L’homme est face à face avec lui-même : je le défie d’être heureux… Et c’est pourtant par là que le voyage l’illumine. Un grand désaccord se fait entre lui et les choses. Dans ce cœur moins solide, la musique du monde entre plus aisément. Dans ce grand dénuement enfin, le moindre arbre isolé devient la plus tendre et la plus fragile des images. p. 55.

À cette extrême pointe de l’extrême conscience, tout se rejoignait et ma vie m’apparaissait comme un bloc à rejeter ou à recevoir. J’avais besoin d’une grandeur. p. 61.

Et jamais peut-être un pays, sinon la Méditerranée, ne m’a porté à la fois si loin et si près de moi-même. p. 67.

Il n’y a pas d’amour de vivre sans désespoir de vivre. p. 69.

Si j’essaie de m’atteindre, c’est tout au fond de cette lumière. Et si je tente de comprendre et de savourer cette délicate saveur qui livre le secret du monde, c’est moi-même que je trouve au fond de l’univers. Moi-même, c’est-à-dire cette extrême émotion qui me délivre du décor. p. 75.

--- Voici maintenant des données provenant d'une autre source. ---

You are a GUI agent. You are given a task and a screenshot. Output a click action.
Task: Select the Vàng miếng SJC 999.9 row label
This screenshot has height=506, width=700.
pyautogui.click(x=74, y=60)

Laissez donc ceux qui veulent tourner le dos au monde. Je ne me plains pas puisque je me regarde naître. À cette heure, tout mon royaume est de ce monde. p. 75.

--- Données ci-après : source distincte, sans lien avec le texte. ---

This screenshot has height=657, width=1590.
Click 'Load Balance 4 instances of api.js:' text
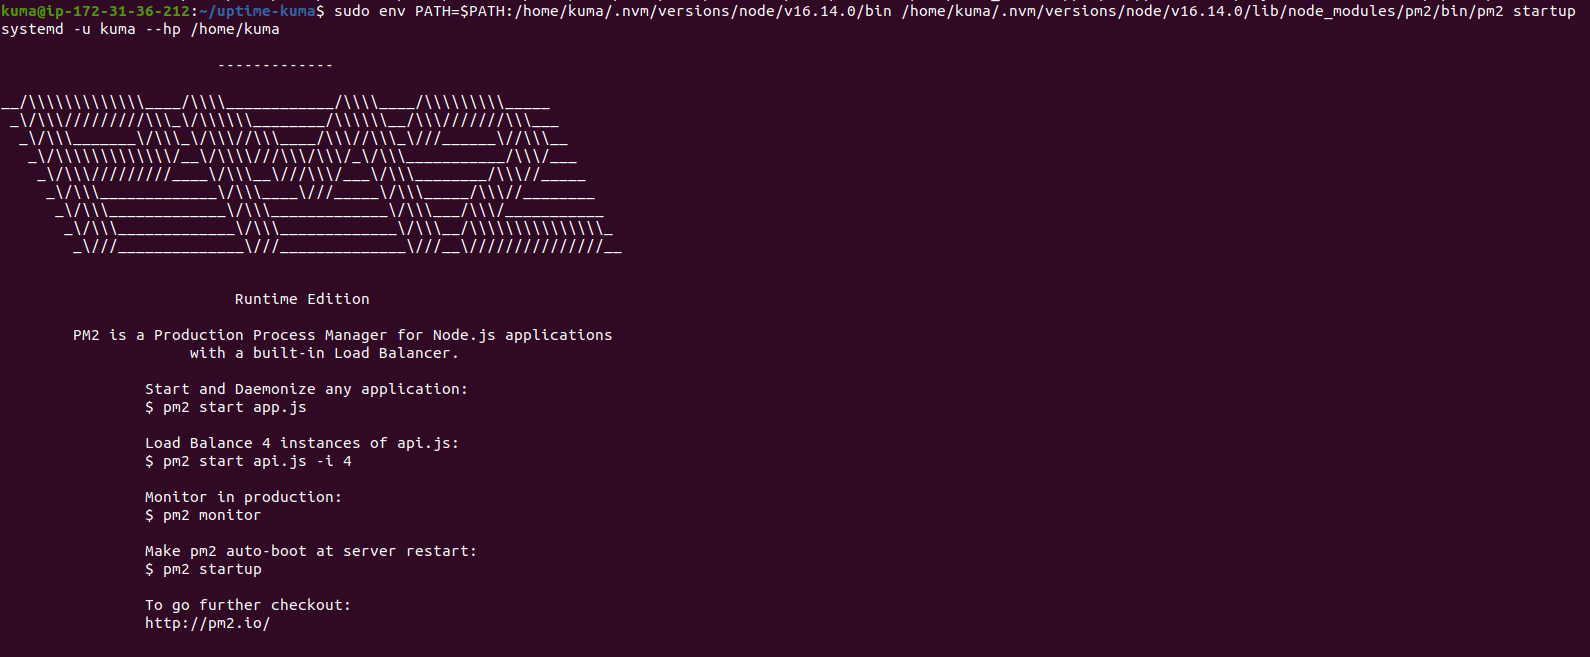(302, 443)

Ce n’est plus d’être heureux que je souhaite maintenant, mais seulement d’être conscient. p. 76.

Entre cet endroit et cet envers du monde, je ne veux pas choisir, je n’aime pas qu’on choisisse. p. 76.

Mais c’est curieux tout de même comme nous vivons parmi des gens pressés. p. 76.

Bibliographie

Camus A., L’Envers et l’Endroit, Paris, Gallimard, Folioplus classiques, 2020.